ODSC - Open Data Science
3 min readSep 29, 2023

In a press briefing via Fox News, NASA says that it will begin to use new advancements in artificial intelligence to better monitor the skies for unidentified anomalies. According to the space agency, the hope is to use AI to have a better understanding of the data surrounding anomalous phenomena and their origins.

This report comes after talks of unidentified flying objects, or UFOs dominated a better portion of the summer of 2023. In the briefing, an Administer of NASA emphasized the need to use AI programs to help comb through massive datasets for information humans can miss.

Part of this is the difficulty beyond analyzing data on unidentified anomalous phenomena and their UFO (unidentified flying objects) counterparts. Much of this is due to the data’s nature and sheer quantity.

NASA Administrator Bill Nelson said, “We will use AI and machine learning to search the skies for anomalies… and will continue to search the heavens for habitable reality is just coming on the scene to be explored in all areas, so why should we limit any technological tool in analyzing, using data that we have?”

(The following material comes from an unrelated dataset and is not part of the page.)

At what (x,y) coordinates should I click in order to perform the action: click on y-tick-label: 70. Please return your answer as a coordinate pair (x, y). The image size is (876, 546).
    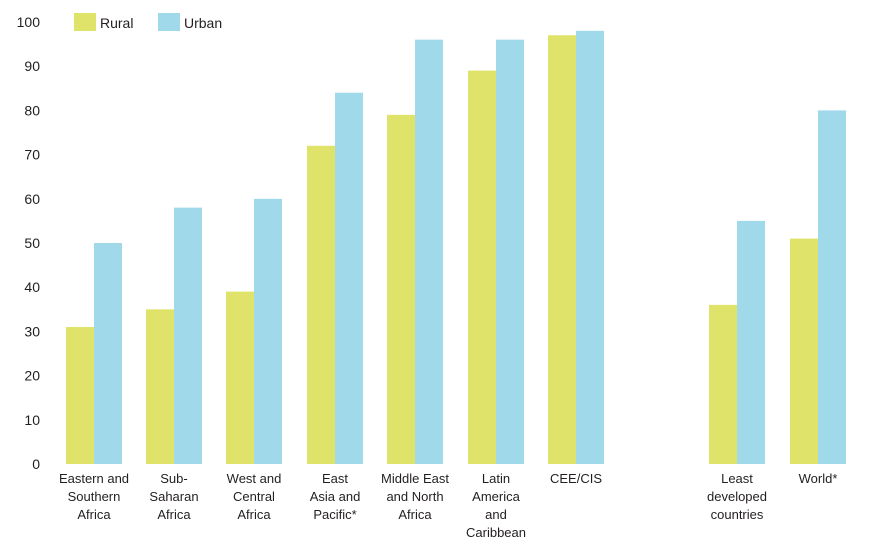
    Looking at the image, I should click on (32, 155).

Thanks to recent advancements in artificial intelligence technology, it has become much more possible to sift through the data in a manner where scientists can pull meaningful insights. Dr. Nicola Fox, associate administrator for NASA, said, “So a lot of our data are just sort of wiggly line plots. We get excited about wiggly line plots, by the way, but sometimes, you see the wiggles, but you miss a signal.”

Dr. Fox pointed to data NASA has had for some time and how AI can now make a difference, “By using artificial intelligence, we can often find signatures. So one example we’ve had is to be able to find signatures of superstorms using very old data that, you know, really is before sort of like routine scientific satellite data.

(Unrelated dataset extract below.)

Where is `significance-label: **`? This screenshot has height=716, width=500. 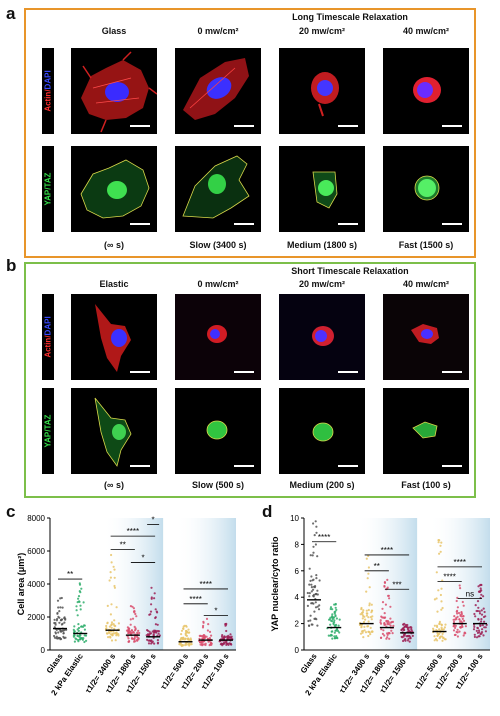 significance-label: ** is located at coordinates (70, 574).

As part of the much-talked-about UFO report, NASA also made several recommendations on how its teams should approach and analyze data about UAPs. The report stated in part, “The panel finds that sophisticated data analysis techniques, including artificial intelligence and machine learning, must be used in a comprehensive UAP detection campaign when coupled with systematic data gathering and robust curation.”

Asked if he was worried that Congress would harm the agency’s ability to use AI to analyze data, NASA Administrator Bill Nelson said, “No, I don’t think that any attempts that Congress has underway to try to write a law that would appropriately put guardrails around AI for other reasons are anyway going to inhibit us from utilizing the tools of AI to help us in our quest on this specific issue.”

This move by NASA is reflective of the Whitehouse’s AI Bill of Rights paper released in the summer of 2022. In it, the executive branch asked agencies to research AI and possible uses for the emerging technology.

As for NASA, the agency hopes that AI could be a key to help better understand what is happening in the stars above.